◆ Source excerpt ◆
►

There was a significant effect of AoA: Mean da was higher for late AoA words than for early AoA words, t(43) = 2.887, p = .006, BF10 = 6.069. Thirty subjects had higher da for late words compared with 14 who had higher da for early words, which is significant by a two-tailed sign test, p = .023. There was no evidence of a mirror effect: Although the false-alarm rate was higher for early than for late AoA words, t(43) = 2.680, p = .010, BF10 = 3.808, there was no difference in the hit rate, t(43) = 1.068, p = .292, BF01 = 3.597. We postpone further discussion of these results until after Experiment 2.

Experiment 2

Experiment 1 found a late AoA advantage in recognition when pure lists were used. The purpose of Experiment 2 was to assess whether AoA affects recognition performance in the same way when mixed lists were used.

Method

Subjects

Forty-four different volunteers from ProlificAC were paid £8.00 per hour (prorated) for their participation. The mean age was 29.32 years (SD = 5.99, range: 19–39 years); 28 subjects self-identified as female, and 16 self-identified as male.

Stimuli

The stimuli were 68 early and 68 late AoA words that were equated on a number of other dimensions (see Table 5 in the Appendix for details).

Procedure

The procedure was similar to that of Experiment 1, except that there was only one study–test cycle and the study list contained 32 early and 32 late AoA words. For each subject, the words were selected randomly from the main pool and were shown in random order. At test, there were 128 trials—64 old trials using the words from the list and 64 trials using 32 early and 32 late AoA words, which had not been shown.

Results and discussion

Table 3 shows the means, standard deviations, effect sizes, and Bayes factors for various performance measures. As in Experiment 1, there was an effect of AoA on recognition: Mean da was higher for late AoA words than for early AoA words, t(43) = 4.326, p < .001, BF10 = 264.339. Thirty-three subjects had higher da for late words compared with 11 who had higher da for early words, which is significant by a two-tailed sign test, p = .001.

Table 3 Descriptive statistics and performance measures for Experiment 2

This advantage for late AoA words in mixed lists replicates the findings from the experimental studies of Dewhurst et al. (1998, Experiments 1 and 2) and is in contrast to the null results from the experimental study of Coltheart and Winograd (1986, Experiment 2). As noted earlier, Experiment 2 of Dewhurst et al. used the same stimuli as Experiment 2 of Coltheart and Winograd, so one possibility for the differing results is the use of signal-detection measures in the former study versus proportion correct in the latter.

As in Experiment 1, there was no evidence of a mirror effect: The false-alarm rate was higher for early than for late AoA words, t(43) = 3.718, p < .001, BF10 = 48.573, but there was no difference in the hit rate, t(43) = 0.151, p = .881, BF01 = 6.061. Neath et al. (2021) found mirror effects obtained for contextual diversity, frequency, and concreteness only when the stimuli were confounded; when confounds were removed, the mirror effect was absent. AoA affected only false alarms, the same result that Neath et al. (2021) found for manipulations of contextual diversity and frequency; both of these dimensions correlate with AoA. In contrast, concreteness affected only hits; false alarms were unaffected.

◄

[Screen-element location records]

►

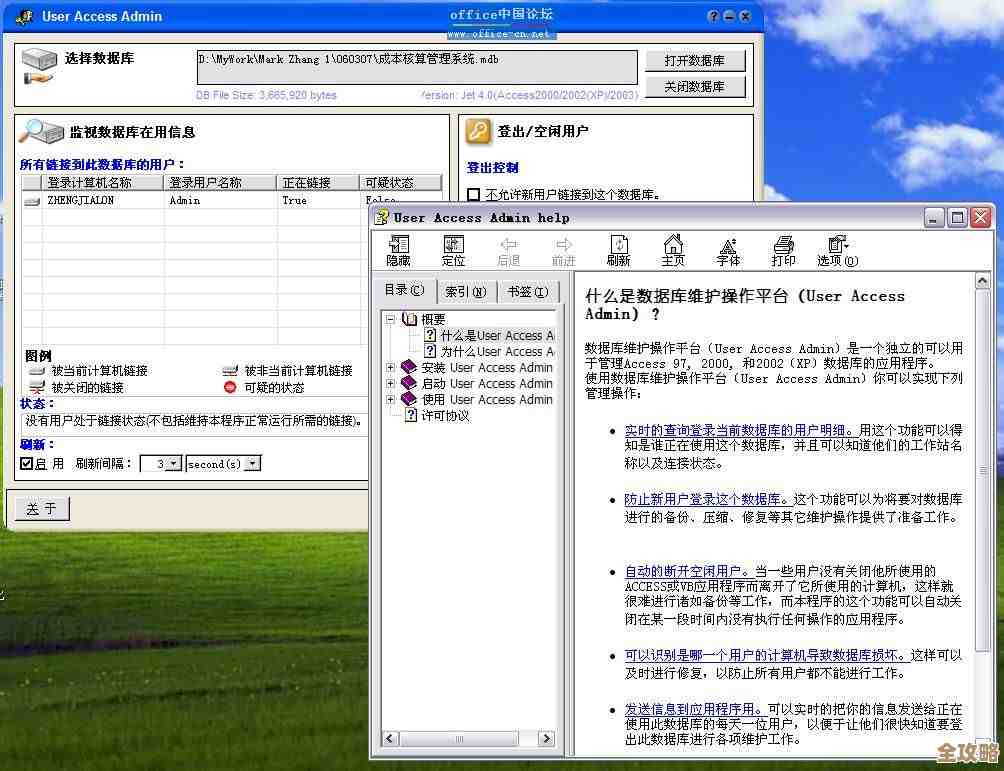Click the database selection icon near 选择数据库
1004x771 pixels.
[38, 62]
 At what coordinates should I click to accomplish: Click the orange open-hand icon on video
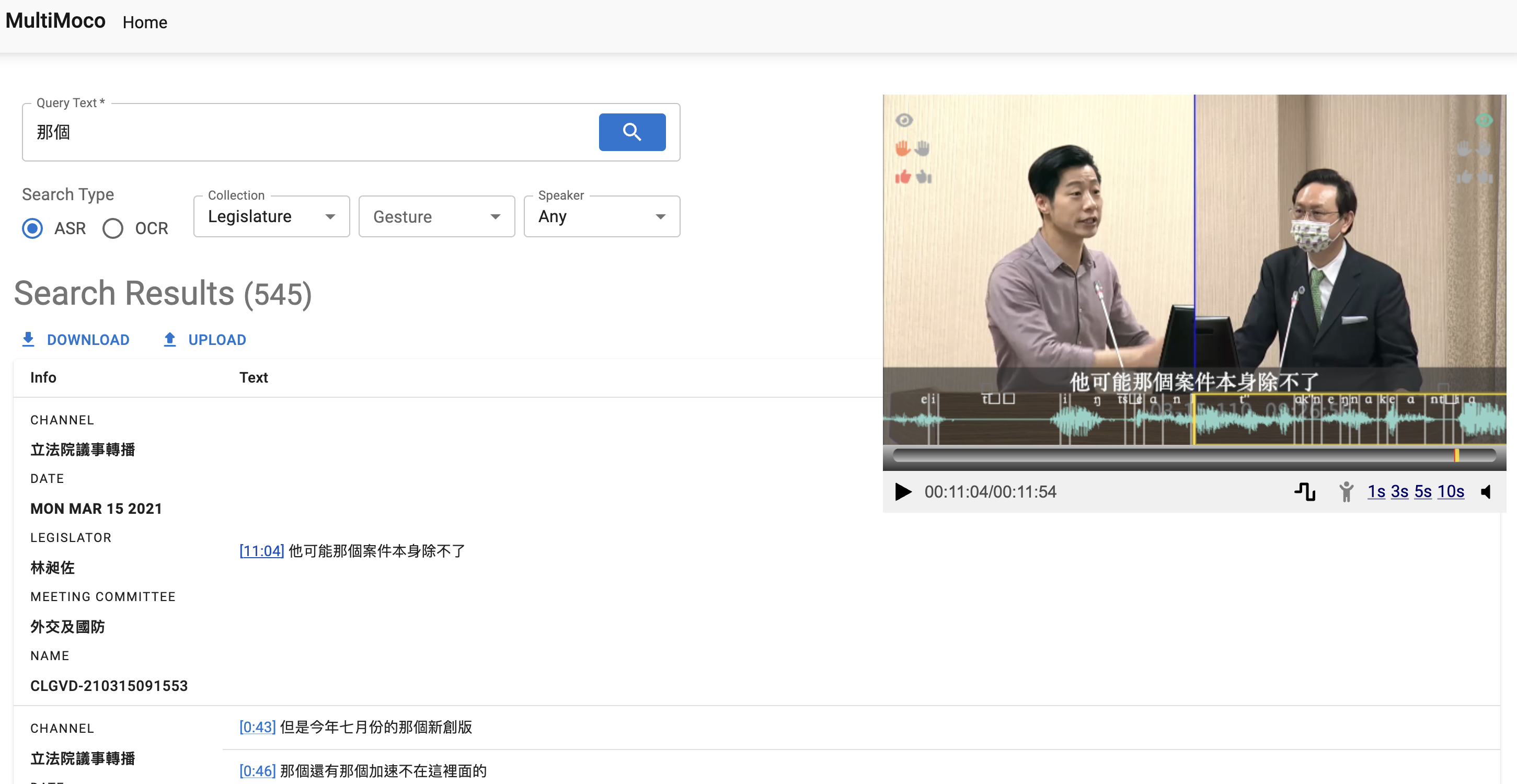pos(902,148)
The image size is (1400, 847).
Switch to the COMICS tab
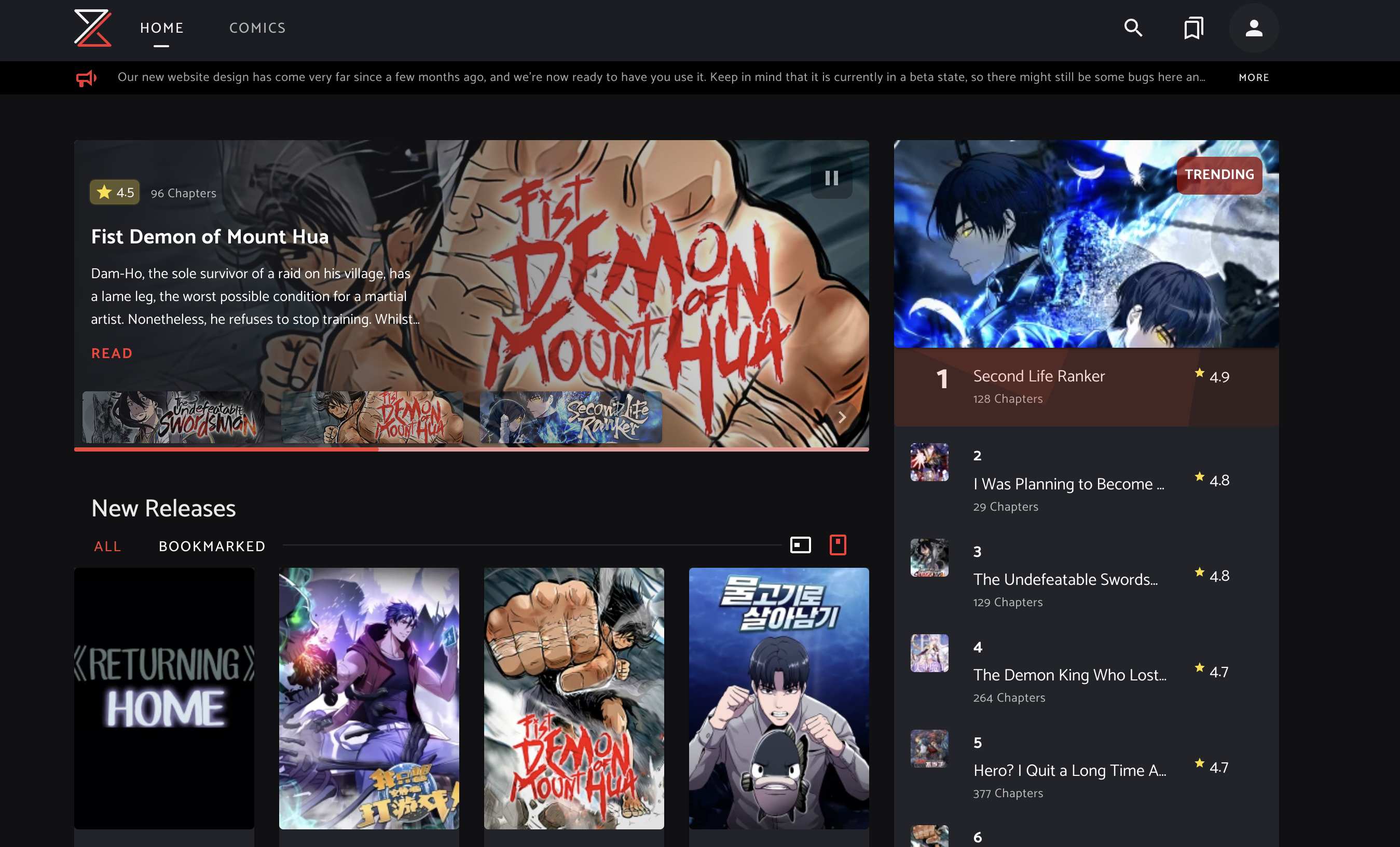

◄

◆ Exercise instructions ◆
**a)** Retype the part of the recognition-memory excerpt that begins at the words "Forty-four different volunteers" and ends after the words "self-identified as male.".
**b)** Which BF10 values does the recognition-memory excerpt report? List all of them.
**c)** Continue the recognition-memory excerpt from where it stops.

◆ Answers in order ◆
**a)**
Forty-four different volunteers from ProlificAC were paid £8.00 per hour (prorated) for their participation. The mean age was 29.32 years (SD = 5.99, range: 19–39 years); 28 subjects self-identified as female, and 16 self-identified as male.

**b)** 6.069, 3.808, 264.339, 48.573

**c)**
Experiment 2 replicated the finding of Experiments 1 and 2 of Dewhurst et al. (1998) of a late AoA advantage in recognition when mixed lists are used, and Experiment 1 found the same result for pure lists. This pattern is also consistent with the regression analyses of Cortese et al. (2010) and Cortese et al. (2015). Of the two studies noted above that did not find an effect of AoA on recognition, one may be explained by not using a signal-detection analysis, and the second may be explained by how the different factors were entered into the regression equation. Based on this, we conclude that AoA affects recognition and the advantage accrues to late AoA words.

Experiment 3

Only one paper has examined the effect of AoA on serial recall. Roodenrys et al. (1994, Experiments 1 and 3) found no effect of AoA using pure lists, but they used a memory-span task in which the list lengths varied. Experiment 3 was designed to assess whether AoA affects serial recall in pure lists, but used fixed-length lists rather than varying the list length because performance can differ between fixed-length and varying-length lists (e.g., Crowder, 1969; Pollack, Johnson, & Knaff, 1959).

Method

Subjects

Forty-four different volunteers from ProlificAC were paid £8.00 per hour (prorated) for their participation. The mean age was 28.00 years (SD = 5.53, range: 19–39 years); 22 subjects self-identified as female, and 22 self-identified as male.

Stimuli

The stimuli were the same as in Experiment 2.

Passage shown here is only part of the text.